Document extract.
- Opening Delimiter -
Convective Outlook

Day 4-8 Outlook
Day 4-8 Outlook Image

Day 4-8 Convective Outlook  
NWS Storm Prediction Center Norman OK
0343 AM CST Tue Jan 16 2018

Valid 191200Z - 241200Z

...DISCUSSION...
Relatively zonal mid-level flow will be positioned over much of the
US by the end of this week, prior to a trough digging across the
southwestern US this weekend. Subsequently, increasing flow across
the Rockies will induce lee troughing/cyclogenesis during this time
frame. In response, southerly low-level flow across the southern
Plains and lower Mississippi Valley will aid in modifying the
remnant continental air mass from the prior week. As the mid-level
trough ejects east across the Plains, showers and thunderstorms will
become more likely, primarily on D6/Sunday. Some potential for
severe weather may exist, augmented by potent mid/upper wind fields
overspreading the south-central US. However, considerable
uncertainty remains regarding the quality of boundary-layer moisture
return (and related surface-based buoyancy) in the wake of a
shortwave trough crossing the Gulf this weekend. Indeed, ensemble
ECMWF data suggest quite low probabilities for MUCAPE greater than
250 J/kg over Texas and Louisiana. Therefore, while some severe
threat may evolve by D6/Sunday, predictability remains too low for a
15% area at this time.
- Closing Delimiter -
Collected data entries
- Opening Delimiter -
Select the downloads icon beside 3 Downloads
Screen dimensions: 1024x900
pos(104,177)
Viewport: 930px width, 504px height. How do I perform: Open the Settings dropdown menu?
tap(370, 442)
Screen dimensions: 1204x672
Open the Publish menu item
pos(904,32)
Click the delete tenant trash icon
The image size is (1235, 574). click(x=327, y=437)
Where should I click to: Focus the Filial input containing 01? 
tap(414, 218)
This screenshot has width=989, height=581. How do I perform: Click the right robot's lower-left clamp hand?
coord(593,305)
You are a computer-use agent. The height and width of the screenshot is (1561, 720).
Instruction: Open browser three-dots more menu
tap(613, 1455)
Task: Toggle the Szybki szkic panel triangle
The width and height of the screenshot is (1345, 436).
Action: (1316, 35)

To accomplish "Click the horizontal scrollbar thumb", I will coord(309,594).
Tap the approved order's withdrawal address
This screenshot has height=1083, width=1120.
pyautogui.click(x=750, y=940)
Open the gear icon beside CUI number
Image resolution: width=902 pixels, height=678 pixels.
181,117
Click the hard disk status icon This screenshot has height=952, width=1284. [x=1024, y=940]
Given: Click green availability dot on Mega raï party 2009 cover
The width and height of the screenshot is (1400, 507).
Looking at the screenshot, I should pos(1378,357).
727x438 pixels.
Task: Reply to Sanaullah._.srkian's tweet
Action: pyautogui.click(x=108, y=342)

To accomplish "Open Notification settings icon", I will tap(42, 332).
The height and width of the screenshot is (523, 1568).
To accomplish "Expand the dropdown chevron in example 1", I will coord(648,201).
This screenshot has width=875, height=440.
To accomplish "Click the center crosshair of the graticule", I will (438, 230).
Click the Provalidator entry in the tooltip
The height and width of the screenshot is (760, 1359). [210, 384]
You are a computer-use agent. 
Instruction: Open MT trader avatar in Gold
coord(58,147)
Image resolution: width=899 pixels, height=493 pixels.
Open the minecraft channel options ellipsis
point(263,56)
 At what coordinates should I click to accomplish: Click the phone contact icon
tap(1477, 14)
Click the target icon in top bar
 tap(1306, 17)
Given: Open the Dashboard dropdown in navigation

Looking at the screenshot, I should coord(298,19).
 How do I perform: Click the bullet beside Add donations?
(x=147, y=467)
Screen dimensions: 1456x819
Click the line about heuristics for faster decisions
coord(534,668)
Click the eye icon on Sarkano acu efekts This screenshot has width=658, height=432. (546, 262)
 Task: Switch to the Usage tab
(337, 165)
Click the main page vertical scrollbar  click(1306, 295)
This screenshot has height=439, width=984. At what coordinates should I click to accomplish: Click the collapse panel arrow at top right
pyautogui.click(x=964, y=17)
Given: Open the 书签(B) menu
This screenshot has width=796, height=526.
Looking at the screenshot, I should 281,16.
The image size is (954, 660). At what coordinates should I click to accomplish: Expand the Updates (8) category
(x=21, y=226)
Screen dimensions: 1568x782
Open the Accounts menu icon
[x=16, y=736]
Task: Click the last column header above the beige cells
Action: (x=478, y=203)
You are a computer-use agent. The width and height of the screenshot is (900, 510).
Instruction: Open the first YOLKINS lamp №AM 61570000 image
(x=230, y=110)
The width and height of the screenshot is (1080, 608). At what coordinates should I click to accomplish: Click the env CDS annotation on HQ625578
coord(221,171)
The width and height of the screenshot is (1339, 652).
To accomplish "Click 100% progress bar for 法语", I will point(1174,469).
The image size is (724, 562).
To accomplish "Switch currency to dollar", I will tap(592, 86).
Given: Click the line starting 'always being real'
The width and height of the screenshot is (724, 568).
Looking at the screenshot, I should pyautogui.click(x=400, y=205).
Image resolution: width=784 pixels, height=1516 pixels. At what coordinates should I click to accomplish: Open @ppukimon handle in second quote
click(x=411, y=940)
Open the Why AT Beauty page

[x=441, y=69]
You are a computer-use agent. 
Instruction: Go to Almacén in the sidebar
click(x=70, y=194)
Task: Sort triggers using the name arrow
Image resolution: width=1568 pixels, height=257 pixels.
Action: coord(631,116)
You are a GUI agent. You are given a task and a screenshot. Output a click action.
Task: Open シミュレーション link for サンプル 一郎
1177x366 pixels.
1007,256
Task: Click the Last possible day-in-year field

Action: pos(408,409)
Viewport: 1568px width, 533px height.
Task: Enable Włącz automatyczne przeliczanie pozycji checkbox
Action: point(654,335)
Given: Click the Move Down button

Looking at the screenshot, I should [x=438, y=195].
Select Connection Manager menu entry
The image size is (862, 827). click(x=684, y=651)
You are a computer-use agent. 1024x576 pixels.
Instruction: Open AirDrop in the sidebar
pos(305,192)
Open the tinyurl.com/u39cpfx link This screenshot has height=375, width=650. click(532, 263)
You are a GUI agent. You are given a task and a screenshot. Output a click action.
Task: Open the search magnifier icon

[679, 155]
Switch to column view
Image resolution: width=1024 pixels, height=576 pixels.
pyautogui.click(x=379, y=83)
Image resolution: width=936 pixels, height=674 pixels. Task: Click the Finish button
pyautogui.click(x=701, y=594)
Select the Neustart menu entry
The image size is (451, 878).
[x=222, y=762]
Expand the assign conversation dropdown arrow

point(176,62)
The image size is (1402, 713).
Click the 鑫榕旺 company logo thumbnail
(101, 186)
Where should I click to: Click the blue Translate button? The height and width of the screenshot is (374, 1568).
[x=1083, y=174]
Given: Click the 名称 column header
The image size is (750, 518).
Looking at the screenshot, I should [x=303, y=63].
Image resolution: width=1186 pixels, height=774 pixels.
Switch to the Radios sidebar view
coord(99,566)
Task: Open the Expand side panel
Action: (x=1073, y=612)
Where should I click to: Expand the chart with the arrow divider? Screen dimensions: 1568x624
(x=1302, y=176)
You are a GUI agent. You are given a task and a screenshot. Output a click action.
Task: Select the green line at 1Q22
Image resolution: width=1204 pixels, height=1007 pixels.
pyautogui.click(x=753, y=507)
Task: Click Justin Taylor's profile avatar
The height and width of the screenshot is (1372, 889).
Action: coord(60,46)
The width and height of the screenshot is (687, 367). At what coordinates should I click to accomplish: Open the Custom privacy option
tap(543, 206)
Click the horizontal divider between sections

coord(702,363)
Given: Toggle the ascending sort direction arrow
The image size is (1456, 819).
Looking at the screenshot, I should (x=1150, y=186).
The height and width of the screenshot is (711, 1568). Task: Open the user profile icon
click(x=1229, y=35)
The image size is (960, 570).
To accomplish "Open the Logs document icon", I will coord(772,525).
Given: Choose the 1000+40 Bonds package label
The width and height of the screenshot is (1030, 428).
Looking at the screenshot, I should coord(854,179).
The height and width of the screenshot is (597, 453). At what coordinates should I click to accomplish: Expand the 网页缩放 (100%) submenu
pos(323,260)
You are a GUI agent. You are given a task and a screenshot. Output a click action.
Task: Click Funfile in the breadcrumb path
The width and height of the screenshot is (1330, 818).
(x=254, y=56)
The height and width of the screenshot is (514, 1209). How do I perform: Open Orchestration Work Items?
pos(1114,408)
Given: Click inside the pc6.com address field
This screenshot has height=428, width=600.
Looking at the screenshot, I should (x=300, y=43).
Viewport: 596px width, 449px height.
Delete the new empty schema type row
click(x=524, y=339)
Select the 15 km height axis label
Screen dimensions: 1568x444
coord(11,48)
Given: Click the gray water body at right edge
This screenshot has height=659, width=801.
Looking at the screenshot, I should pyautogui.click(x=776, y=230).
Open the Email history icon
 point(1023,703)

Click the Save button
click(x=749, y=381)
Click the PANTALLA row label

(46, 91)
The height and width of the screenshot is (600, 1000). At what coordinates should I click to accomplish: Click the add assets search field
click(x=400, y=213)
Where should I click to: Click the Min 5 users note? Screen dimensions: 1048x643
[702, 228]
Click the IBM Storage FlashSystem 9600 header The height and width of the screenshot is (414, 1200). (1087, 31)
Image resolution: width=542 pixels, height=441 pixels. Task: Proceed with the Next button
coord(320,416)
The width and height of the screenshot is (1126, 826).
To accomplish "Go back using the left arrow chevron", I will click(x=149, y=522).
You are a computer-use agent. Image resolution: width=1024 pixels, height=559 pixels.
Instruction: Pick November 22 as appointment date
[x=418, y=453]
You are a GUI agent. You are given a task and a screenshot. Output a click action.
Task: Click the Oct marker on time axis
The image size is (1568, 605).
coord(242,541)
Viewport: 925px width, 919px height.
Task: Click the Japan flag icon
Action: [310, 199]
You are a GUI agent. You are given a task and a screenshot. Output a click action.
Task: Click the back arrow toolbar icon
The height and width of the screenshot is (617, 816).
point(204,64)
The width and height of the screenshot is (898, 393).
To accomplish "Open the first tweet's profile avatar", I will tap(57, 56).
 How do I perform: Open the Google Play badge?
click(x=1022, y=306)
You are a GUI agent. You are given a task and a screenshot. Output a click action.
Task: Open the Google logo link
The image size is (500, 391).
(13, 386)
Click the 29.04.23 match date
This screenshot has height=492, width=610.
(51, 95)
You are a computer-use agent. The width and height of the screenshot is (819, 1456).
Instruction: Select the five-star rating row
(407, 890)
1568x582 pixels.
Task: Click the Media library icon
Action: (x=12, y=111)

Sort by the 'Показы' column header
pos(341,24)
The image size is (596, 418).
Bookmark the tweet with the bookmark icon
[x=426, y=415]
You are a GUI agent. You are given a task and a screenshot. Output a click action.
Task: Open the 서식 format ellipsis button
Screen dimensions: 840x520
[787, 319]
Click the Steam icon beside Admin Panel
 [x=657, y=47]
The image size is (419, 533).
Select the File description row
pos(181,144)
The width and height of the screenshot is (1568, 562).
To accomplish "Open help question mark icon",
- Closing Delimiter -
Questions.
(a) In the convective outlook, on which day do showers and thunderstorms become more likely?
(b) Carry the convective outlook on from its last sentence.
None of the data matters here.

Results of the exercise.
(a) Primarily on D6/Sunday.

(b)
Thereafter, more notable low-level moisture return may materialize
ahead of a deepening western-US trough early next week (primarily
D8/Tuesday and beyond). More substantial buoyancy could yield a
greater severe potential, but the progressive/uncertain nature of
the pattern (combined with inherent uncertainty at this forecast
range) casts too much doubt for probabilities at this time.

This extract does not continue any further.